Sue Pickens, Parkland's director for population medicine, notes that the medical home program operates out of 11 locations, so it goes far beyond the walls of Parkland Hospital.
“We're based in the community, so we are the neighborhood doctors' office,” she says.
Dr. Noel Santini, medical director of the COPC program, says the medical home model has increased the productivity within Parkland's primary-care operations with a team-based approach that includes physicians, nurse practitioners, case managers, clinical pharmacists, dietitians, patient educators and social workers.
Communication has been enhanced as well with “virtual encounters,” which are patient visits conducted over the phone or electronically.
“High-risk patients have even more access because they've been assigned a case manager,” says Sobha Fuller, director of nursing for the COPC program.
Dr. Gregg Rockower with Clarkstown Pediatrics, a nine-physician practice with more than 59,000 patients in Nanuet, N.Y., says patients appreciate the speed of electronic prescribing, the ability to ask basic questions with their doctors and refill prescriptions electronically, and the practice's commitment to helping older patients transition from pediatric- to adult-care providers.
“One of the things patients say is, 'My friend's pediatrician doesn't do anything like that,' ” Rockower says, adding that the transition to a medical home in January 2010 was relatively easy because the practice had already implemented an EHR system and was also open longer hours and on weekends.
He adds that the practice has started a lecture series with a local nutritionist to get patients on track in terms of diet and learning the long-term impact of their lifestyle choices.

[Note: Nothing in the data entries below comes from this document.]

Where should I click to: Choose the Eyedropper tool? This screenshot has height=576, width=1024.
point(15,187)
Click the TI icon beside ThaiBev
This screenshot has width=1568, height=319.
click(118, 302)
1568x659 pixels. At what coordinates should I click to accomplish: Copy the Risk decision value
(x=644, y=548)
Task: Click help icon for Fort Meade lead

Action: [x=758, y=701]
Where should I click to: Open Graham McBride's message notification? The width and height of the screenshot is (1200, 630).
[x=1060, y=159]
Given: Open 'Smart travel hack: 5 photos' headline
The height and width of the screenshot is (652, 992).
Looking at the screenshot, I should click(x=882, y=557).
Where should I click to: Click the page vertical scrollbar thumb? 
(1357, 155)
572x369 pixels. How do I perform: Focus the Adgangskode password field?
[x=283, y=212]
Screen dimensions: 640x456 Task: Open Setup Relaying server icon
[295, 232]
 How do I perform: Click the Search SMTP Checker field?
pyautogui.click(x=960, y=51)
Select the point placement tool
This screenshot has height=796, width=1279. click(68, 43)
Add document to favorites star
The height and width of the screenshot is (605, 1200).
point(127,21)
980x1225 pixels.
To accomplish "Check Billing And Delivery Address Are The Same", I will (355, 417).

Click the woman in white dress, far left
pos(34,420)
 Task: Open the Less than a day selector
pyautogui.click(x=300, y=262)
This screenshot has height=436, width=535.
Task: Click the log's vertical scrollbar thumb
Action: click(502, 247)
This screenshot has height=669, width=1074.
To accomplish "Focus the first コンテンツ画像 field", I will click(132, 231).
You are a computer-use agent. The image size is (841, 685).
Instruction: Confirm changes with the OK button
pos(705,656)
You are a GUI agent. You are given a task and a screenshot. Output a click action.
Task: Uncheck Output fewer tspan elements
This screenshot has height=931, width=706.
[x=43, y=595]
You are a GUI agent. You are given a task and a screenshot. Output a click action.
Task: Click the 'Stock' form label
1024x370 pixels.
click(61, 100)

Rockower acknowledges that getting consensus on an EHR system was a little difficult for a practice of Clarkstown's size and with a partner age range of “just under 40 to just over 70.”
“It's easier to get a consensus with three doctors,” Rockower says. “And when you have a large group of 50 or more, you don't need a consensus. You pick someone who says, 'This is the consensus.' ”
Rockower says he was the one who “bullied his partners into going this way,” but adds that, in order to become a medical home, a practice needs one or two people willing to put in extra work to make it happen and that consensus needs to be built with clinical and nonclinical staff.
When consensus was near, Rockower says he put together a return on investment analysis that got everyone on board.
“I even got the old guys to agree this was the way to go,” he recalls. “Once I got the go ahead, I didn't stop pushing.”